Randomized clinical comparison of perospirone and risperidone in patients with schizophrenia: Kansai Psychiatric Multicenter Study

Aim: Perospirone is classified as a second‐generation antipsychotic agent for the treatment of schizophrenia. Perospirone binds with high affinity to serotonin 5‐HT2A receptors and dopamine D2 receptors. There are no reports of clinical comparisons of perospirone and risperidone in multicenter studies. To clarify the clinical traits of perospirone in the treatment of schizophrenia, the clinical efficacies and side‐effects of perospirone and risperidone were compared in a randomized clinical multicenter trial. Methods: Sixty‐six schizophrenia patients were enrolled in the trial. The Positive and Negative Syndrome Scale (PANSS) total, positive, negative and general symptoms scores and Drug‐Induced Extra‐Pyramidal Symptoms Scale (DIEPSS) scores were investigated at 0, 4, 8 and 12 weeks. Results: Significant reductions in the PANSS total and subscale scores were observed in both the perospirone and risperidone groups, with no significant between‐group differences at 4 and 12 weeks.

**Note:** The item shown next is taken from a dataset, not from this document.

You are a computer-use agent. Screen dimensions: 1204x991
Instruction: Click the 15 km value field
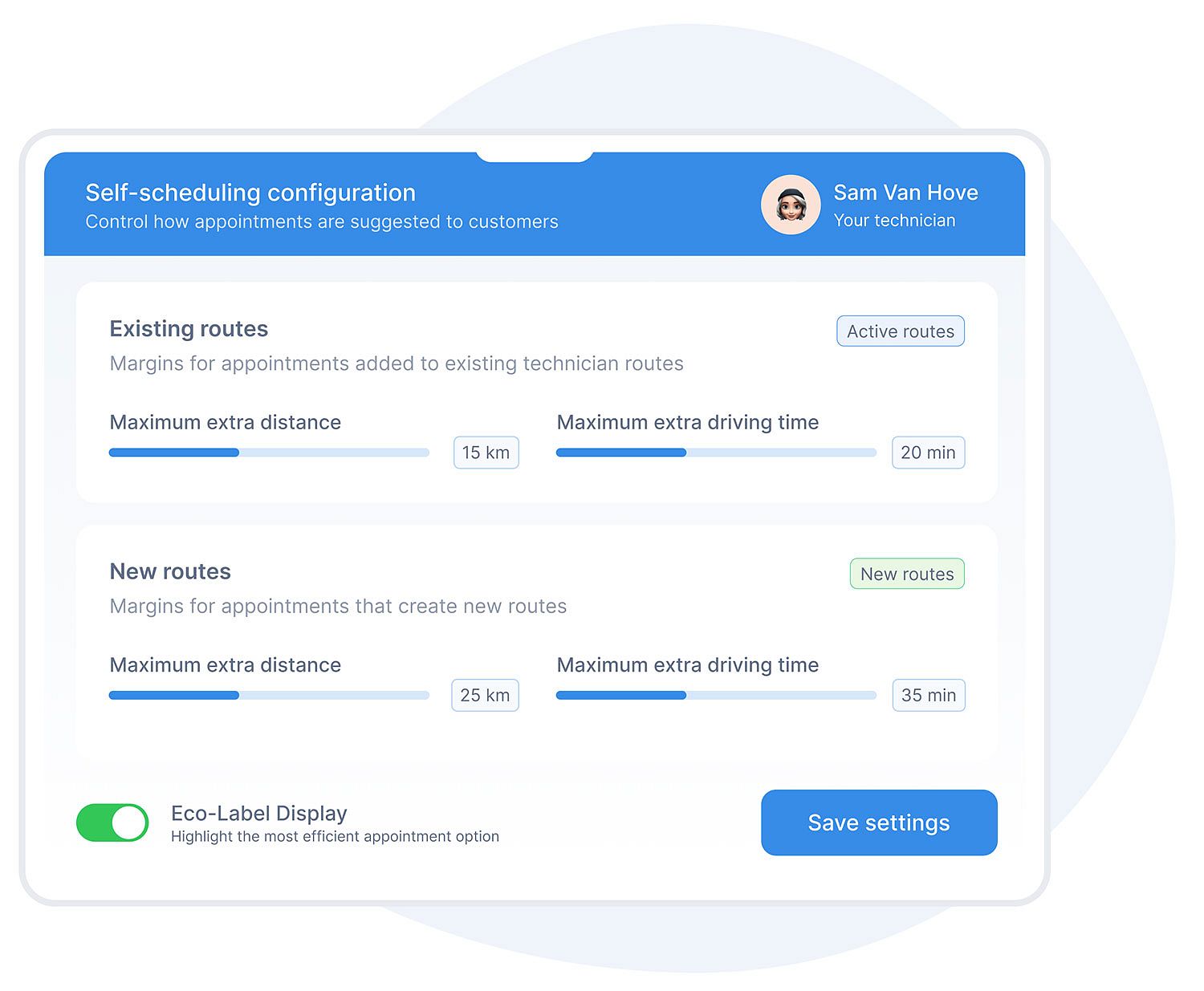[486, 453]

Risperidone improved the total scores and overall psychopathologic symptom total scores more effectively than perospirone at week 8. There were no significant differences in the DIEPSS scores at 0, 4, 8 and 12 weeks between the perospirone and risperidone groups. The numbers of patients who dropped out did not differ between the perospirone and risperidone groups. Conclusions: Perospirone was as effective as risperidone against positive and negative symptoms in patients with schizophrenia. Both antipsychotic agents were equally well‐tolerated.